I've casually mentioned it a few times, though never quite made a formal announcement.

I am making plans -- and in my own inimicable style, doing so in a TiddlyWiki webpage, which I'm now making open to the public.

So if you want to see what's on my mind as far as a trip to Italy is concerned, please poke around at Osmond-Riba.org/lis/Italy/Tiddly.htm.

It's still very much a work-in-progress, with a lot of half-written tidbits I intend to further fill in later (such as hours and admission costs for various sites).

But as other family members are trying to make their plans, the information I've gleaned may come in handy.

The nature of TiddlyWiki is such that it can't be edited over the web (it's mostly intended as a local tool) but I've added a comment form if you wish to pipe up about anything. Point out destinations that aren't on our radar or warn us away from places you think are overrated.

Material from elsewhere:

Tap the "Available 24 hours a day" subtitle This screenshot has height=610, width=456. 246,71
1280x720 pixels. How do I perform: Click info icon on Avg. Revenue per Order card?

How often to people invite you to kibitz on their vacation plans?

Now's your chance!

BTW, did you know there's a replica Globe Theatre in Rome? It's probably superfluous, since I hope to re-visit Sam Wanamaker's in Southwark,* but an interesting feature nonetheless...


* My current plans involve flying into London. Spend a few days in London to show Ian around (and maybe catch a play at the Globe, which I missed last go-round) then take an overnight train from London to Italy (with a possible stopover in Paris for dinner). We could either return via a puddlejumper Italy -> London, or just make our trip in two one-way flights through different countries.